Therefore, accurate diagnosis of Burkitt lymphoma is
crucial for appropriate treatment.[33] The diagnostic criteria for primary ovarian lymphoma as
recommended by Fox et al include; the confinement
of the disease to the ovary or adjacent lymph nodes
or structures, absence of the disease in blood or bone
marrow and appearance of remote involvement at
least 60 months following earlier diagnosis of ovarian
lymphoma.[33]The peak age of occurrence of metastatic carcinoma
was 30-39 years age group younger than those with
primary malignant epithelial tumours. This finding was
corroborated by Young and Scully[2], and McCluggage
and Wilkinson3 respectively who noted that,
gastrointestinal carcinomas have a typical propensity
to metastasize to the ovary during pregnancy, with
concomitant aggressive growth post-delivery. This
could partly have accounted for the increased incidence
of secondary malignancy in pre-menopausal women
unlike in primary ovarian cancers.[16,18,24,30]
CONCLUSION
This study has revealed the occurrence of secondary
malignant ovarian neoplasms in younger age groups.

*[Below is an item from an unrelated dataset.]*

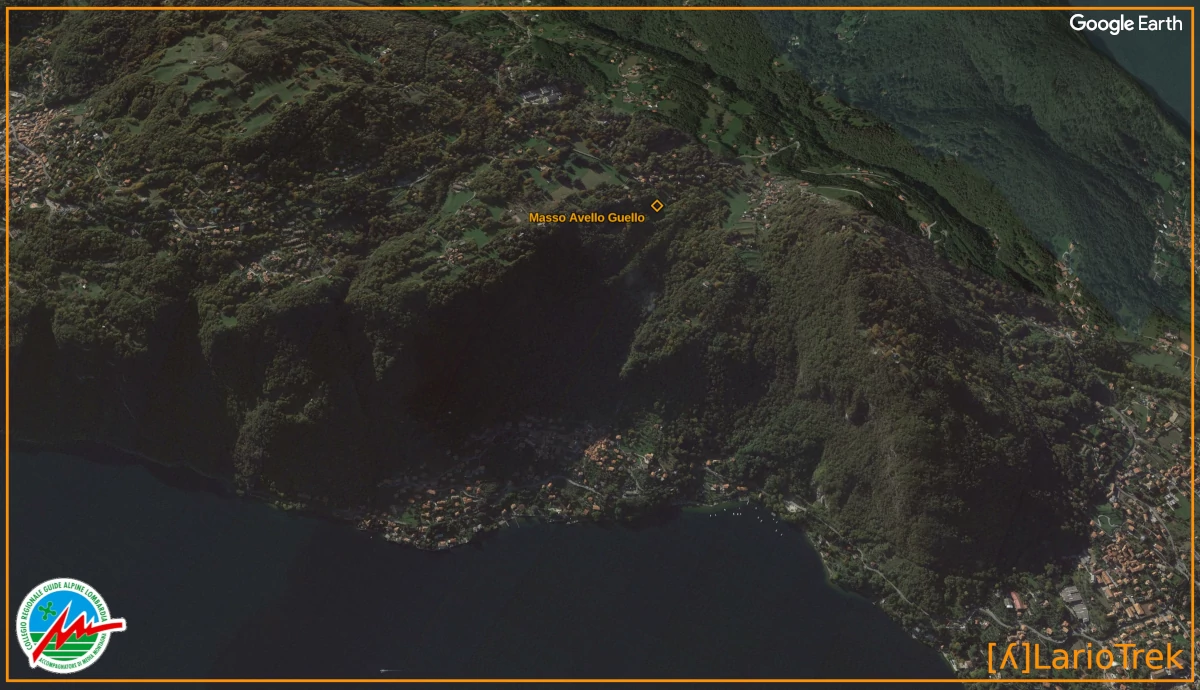Click the bracketed symbol beside LarioTrek
The height and width of the screenshot is (690, 1200).
pos(1008,657)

Therefore this study emphasizes that in young females
with ovarian mass, the possibility of secondary ovarian
tumour types should not be overlooked. Although
ovarian neoplasms can be diagnosed clinically and
radiologically, a histological diagnosis is inevitable for
a definitive diagnosis of ovarian tumours because it
has significant implication on the patients' choice of
management and prognosis since metastatic ovarian
cancer signifies an advanced disease relative to primary
ovarian cancers.